DIRECTIONS FOR THIS TASK:
The stretch from the line with "Sondermaterialien (244, 2059)" through the line with "Wertbildung durch Smart" in the records below: write it out exactly, and nothing else.

LISTED ENTRIES:
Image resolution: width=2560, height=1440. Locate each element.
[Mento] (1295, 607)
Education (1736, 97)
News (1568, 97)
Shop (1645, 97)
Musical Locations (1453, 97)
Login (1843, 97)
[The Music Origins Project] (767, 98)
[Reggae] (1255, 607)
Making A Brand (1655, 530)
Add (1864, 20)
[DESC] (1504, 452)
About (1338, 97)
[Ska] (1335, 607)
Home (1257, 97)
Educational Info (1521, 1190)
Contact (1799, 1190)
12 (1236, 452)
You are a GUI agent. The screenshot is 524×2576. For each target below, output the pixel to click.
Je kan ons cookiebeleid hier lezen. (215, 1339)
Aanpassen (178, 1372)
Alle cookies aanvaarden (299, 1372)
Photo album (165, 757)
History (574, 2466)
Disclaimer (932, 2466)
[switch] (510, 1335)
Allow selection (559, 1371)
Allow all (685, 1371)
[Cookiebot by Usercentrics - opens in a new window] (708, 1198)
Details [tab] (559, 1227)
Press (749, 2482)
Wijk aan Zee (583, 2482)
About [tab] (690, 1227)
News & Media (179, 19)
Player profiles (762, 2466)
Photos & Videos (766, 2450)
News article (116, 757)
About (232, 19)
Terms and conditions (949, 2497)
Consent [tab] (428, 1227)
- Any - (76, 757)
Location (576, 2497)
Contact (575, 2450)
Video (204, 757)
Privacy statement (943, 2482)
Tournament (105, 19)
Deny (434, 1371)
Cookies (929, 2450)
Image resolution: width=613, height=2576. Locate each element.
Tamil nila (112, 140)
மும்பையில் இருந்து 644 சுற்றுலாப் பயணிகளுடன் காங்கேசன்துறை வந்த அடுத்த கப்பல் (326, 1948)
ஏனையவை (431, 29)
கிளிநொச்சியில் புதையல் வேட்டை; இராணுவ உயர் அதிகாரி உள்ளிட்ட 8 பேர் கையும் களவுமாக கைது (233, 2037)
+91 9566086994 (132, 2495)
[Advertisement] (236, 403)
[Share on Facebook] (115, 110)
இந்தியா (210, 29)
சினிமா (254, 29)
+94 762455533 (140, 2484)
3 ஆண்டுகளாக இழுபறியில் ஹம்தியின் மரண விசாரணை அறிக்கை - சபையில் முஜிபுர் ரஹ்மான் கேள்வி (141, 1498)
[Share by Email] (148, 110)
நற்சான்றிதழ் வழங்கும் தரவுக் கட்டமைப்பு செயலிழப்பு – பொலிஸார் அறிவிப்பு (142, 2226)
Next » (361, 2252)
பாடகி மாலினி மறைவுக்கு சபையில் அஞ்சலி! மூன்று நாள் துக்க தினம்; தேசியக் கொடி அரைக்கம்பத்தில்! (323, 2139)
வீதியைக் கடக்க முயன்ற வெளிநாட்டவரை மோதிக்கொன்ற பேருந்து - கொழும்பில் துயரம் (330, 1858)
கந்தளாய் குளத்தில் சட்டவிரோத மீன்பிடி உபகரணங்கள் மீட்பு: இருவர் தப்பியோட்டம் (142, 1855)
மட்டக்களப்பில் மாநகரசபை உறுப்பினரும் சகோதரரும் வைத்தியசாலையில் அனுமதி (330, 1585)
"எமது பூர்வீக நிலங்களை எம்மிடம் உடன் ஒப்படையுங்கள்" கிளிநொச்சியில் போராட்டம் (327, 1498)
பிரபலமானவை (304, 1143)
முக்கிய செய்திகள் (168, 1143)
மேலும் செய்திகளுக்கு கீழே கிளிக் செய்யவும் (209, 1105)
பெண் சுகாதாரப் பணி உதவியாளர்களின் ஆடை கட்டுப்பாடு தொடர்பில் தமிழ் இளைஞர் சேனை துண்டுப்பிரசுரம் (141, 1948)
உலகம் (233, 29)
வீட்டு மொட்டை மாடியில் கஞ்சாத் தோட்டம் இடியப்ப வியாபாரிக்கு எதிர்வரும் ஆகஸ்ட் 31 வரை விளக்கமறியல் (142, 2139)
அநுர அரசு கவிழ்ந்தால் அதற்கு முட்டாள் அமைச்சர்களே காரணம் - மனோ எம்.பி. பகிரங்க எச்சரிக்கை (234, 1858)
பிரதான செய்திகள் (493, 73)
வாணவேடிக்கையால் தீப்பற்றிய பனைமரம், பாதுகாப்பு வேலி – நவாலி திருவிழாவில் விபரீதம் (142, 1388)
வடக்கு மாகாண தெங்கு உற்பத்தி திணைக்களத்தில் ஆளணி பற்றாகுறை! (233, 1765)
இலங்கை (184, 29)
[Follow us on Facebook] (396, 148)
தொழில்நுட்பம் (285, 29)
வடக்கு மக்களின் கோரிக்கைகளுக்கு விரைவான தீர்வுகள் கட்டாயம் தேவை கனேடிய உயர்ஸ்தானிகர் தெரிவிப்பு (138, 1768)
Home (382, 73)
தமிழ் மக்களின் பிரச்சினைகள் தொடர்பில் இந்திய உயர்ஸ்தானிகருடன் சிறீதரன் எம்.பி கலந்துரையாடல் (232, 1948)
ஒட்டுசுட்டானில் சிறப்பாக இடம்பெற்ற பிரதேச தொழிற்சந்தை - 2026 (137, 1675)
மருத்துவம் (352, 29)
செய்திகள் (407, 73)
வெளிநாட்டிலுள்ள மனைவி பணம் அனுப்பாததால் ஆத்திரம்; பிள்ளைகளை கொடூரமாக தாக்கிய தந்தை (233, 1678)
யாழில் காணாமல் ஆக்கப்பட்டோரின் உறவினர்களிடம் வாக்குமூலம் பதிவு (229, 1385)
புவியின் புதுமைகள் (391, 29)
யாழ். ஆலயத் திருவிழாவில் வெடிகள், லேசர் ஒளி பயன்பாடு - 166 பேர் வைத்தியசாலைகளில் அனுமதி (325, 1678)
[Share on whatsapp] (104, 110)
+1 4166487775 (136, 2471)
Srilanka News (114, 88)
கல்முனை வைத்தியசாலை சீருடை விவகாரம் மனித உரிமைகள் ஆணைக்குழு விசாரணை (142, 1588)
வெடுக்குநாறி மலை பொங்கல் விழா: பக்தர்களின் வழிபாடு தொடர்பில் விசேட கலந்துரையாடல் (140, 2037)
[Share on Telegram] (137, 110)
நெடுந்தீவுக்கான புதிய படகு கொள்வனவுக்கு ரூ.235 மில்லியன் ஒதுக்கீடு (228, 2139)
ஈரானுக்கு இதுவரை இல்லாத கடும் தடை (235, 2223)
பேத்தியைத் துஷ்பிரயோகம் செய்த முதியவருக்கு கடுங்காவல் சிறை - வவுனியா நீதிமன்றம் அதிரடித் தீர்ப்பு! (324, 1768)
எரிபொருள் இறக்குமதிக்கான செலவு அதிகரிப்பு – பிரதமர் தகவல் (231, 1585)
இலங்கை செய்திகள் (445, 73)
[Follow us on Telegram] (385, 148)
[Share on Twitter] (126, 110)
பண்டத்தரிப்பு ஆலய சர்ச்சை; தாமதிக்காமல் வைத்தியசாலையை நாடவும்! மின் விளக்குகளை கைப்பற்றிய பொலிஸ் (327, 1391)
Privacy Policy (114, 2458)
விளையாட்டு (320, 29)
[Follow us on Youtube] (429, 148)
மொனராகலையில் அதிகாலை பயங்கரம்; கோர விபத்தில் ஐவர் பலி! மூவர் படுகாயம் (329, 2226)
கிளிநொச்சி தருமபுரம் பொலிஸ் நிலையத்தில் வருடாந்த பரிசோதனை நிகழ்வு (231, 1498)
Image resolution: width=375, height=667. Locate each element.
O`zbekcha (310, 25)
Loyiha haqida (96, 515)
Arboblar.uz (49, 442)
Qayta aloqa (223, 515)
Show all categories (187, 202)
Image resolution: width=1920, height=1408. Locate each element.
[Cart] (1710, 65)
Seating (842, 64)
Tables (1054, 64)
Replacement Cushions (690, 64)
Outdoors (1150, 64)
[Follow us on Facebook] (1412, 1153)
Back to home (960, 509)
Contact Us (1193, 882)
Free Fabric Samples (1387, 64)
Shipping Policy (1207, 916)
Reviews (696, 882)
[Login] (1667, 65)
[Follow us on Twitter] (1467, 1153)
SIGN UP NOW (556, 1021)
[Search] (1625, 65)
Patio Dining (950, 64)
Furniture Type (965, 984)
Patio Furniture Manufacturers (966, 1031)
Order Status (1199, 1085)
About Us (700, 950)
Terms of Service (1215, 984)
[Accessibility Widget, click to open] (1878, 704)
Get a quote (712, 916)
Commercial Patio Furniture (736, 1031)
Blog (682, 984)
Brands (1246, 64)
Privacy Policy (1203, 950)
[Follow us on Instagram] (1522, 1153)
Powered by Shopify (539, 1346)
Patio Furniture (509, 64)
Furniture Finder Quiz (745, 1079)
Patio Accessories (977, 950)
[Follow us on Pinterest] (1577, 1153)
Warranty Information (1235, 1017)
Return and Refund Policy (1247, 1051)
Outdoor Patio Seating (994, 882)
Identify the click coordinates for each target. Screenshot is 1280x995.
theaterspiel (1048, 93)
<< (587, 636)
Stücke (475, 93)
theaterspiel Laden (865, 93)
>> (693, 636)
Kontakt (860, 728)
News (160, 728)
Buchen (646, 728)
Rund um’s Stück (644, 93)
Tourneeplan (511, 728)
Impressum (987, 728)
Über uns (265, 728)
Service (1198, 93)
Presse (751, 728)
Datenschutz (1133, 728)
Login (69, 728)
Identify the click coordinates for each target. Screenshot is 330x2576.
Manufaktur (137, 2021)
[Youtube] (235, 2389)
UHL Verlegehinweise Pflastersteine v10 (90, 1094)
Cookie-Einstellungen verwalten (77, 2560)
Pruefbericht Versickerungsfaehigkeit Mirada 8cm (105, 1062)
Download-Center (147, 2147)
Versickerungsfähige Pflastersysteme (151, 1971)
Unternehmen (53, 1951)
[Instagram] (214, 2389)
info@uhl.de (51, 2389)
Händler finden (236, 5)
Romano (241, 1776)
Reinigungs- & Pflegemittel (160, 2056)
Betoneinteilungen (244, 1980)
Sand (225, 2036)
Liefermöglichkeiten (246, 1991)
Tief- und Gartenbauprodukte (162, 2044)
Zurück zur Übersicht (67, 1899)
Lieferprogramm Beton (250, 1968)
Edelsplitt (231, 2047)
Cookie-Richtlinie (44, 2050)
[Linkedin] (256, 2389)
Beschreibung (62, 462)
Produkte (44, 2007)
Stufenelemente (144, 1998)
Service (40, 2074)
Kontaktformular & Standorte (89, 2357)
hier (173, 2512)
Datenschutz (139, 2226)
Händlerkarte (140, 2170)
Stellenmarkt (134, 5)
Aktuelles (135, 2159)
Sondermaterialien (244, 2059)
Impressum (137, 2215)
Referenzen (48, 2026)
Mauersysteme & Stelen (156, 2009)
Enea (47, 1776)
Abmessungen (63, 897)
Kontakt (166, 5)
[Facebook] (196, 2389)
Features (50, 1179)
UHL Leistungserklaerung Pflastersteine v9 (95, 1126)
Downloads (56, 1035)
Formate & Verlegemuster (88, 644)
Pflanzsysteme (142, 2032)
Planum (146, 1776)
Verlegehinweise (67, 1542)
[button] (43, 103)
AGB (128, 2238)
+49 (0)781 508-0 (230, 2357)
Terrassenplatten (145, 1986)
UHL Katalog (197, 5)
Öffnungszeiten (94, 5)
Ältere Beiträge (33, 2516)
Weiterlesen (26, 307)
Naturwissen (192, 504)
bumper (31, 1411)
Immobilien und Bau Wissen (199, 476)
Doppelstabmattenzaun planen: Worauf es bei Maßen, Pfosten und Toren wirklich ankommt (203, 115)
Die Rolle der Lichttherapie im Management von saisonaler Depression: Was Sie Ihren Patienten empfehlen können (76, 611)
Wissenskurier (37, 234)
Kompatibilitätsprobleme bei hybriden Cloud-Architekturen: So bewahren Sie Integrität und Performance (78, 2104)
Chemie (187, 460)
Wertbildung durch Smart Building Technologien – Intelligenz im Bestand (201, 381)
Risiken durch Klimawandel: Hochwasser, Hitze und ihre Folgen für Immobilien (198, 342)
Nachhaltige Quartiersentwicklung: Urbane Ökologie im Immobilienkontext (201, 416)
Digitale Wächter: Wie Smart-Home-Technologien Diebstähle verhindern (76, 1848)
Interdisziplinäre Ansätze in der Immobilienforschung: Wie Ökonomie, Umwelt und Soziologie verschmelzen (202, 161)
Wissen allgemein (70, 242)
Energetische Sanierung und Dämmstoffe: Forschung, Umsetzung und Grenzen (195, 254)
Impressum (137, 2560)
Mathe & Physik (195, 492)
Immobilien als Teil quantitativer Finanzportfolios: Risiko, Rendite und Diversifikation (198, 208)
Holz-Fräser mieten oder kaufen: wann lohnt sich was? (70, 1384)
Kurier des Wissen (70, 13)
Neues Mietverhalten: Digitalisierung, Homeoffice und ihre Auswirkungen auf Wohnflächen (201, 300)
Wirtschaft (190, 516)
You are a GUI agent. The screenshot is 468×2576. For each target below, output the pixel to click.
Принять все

ANSWER TO THE PROBLEM:
Sondermaterialien (244, 2059)
Impressum (137, 2215)
Referenzen (48, 2026)
Mauersysteme & Stelen (156, 2009)
Enea (47, 1776)
Abmessungen (63, 897)
Kontakt (166, 5)
[Facebook] (196, 2389)
Features (50, 1179)
UHL Leistungserklaerung Pflastersteine v9 (95, 1126)
Downloads (56, 1035)
Formate & Verlegemuster (88, 644)
Pflanzsysteme (142, 2032)
Planum (146, 1776)
Verlegehinweise (67, 1542)
[button] (43, 103)
AGB (128, 2238)
+49 (0)781 508-0 (230, 2357)
Terrassenplatten (145, 1986)
UHL Katalog (197, 5)
Öffnungszeiten (94, 5)
Ältere Beiträge (33, 2516)
Weiterlesen (26, 307)
Naturwissen (192, 504)
bumper (31, 1411)
Immobilien und Bau Wissen (199, 476)
Doppelstabmattenzaun planen: Worauf es bei Maßen, Pfosten und Toren wirklich ankommt (203, 115)
Die Rolle der Lichttherapie im Management von saisonaler Depression: Was Sie Ihren Patienten empfehlen können (76, 611)
Wissenskurier (37, 234)
Kompatibilitätsprobleme bei hybriden Cloud-Architekturen: So bewahren Sie Integrität und Performance (78, 2104)
Chemie (187, 460)
Wertbildung durch Smart Building Technologien – Intelligenz im Bestand (201, 381)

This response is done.